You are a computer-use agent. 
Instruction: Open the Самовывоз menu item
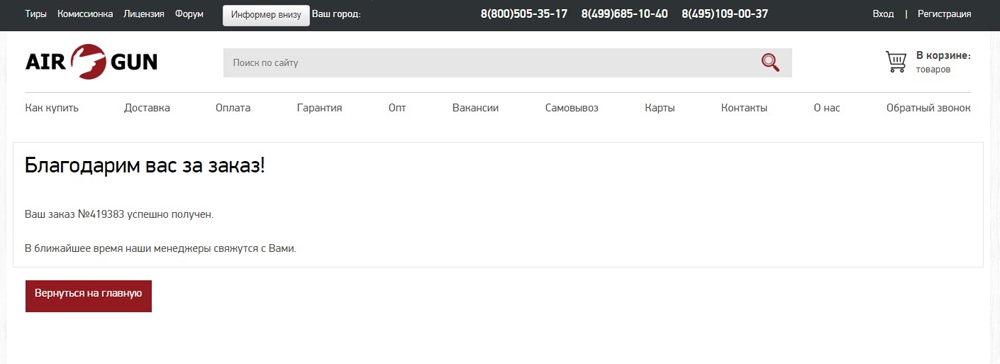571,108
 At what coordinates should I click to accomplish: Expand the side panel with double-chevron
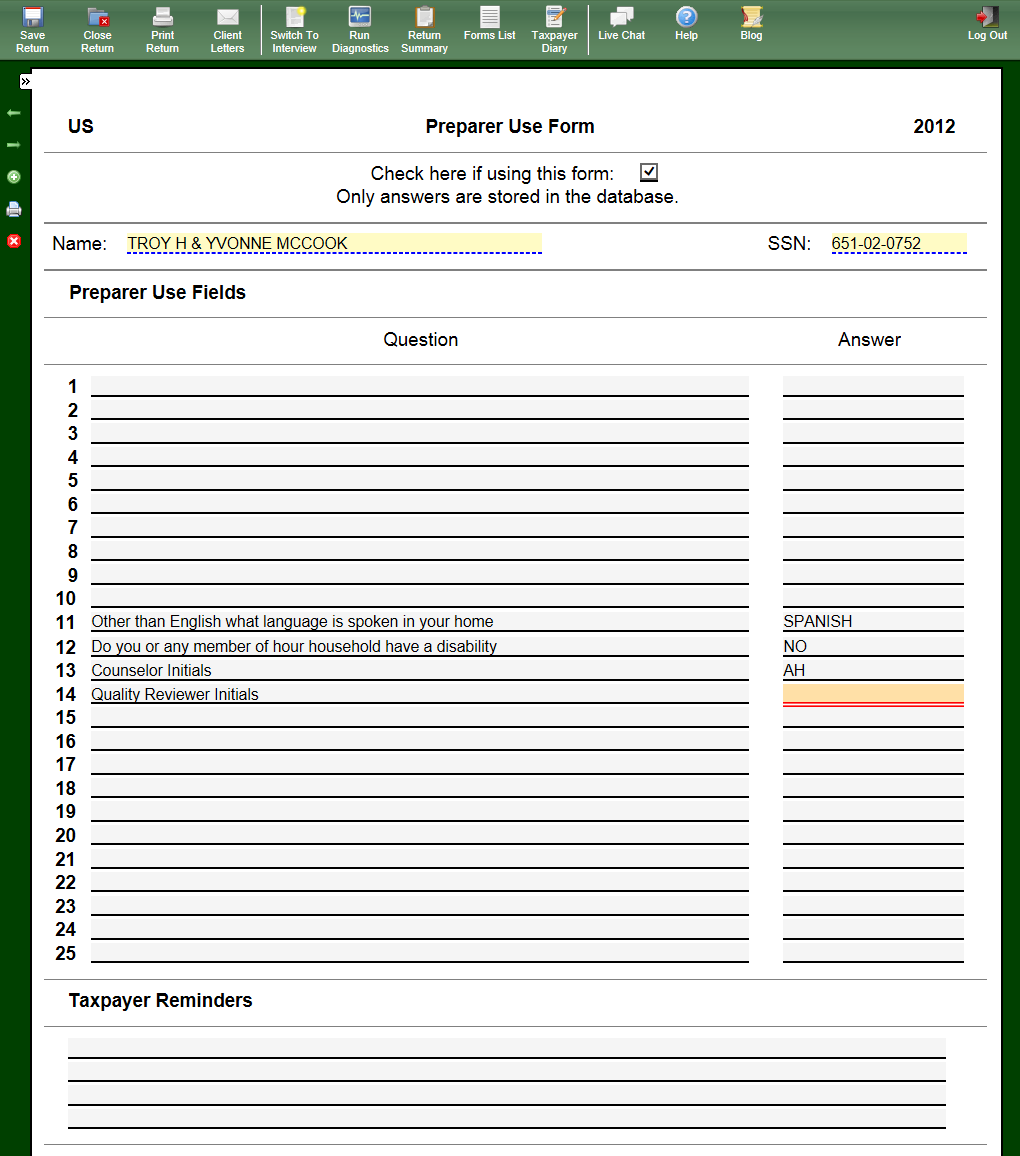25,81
────
Exact copy, no pictures: reproduce the whole listing above.

TASK SOLUTION
You are a computer-use agent. 
Instruction: Open the Самовывоз menu item
571,108
 At what coordinates should I click to accomplish: Expand the side panel with double-chevron
25,81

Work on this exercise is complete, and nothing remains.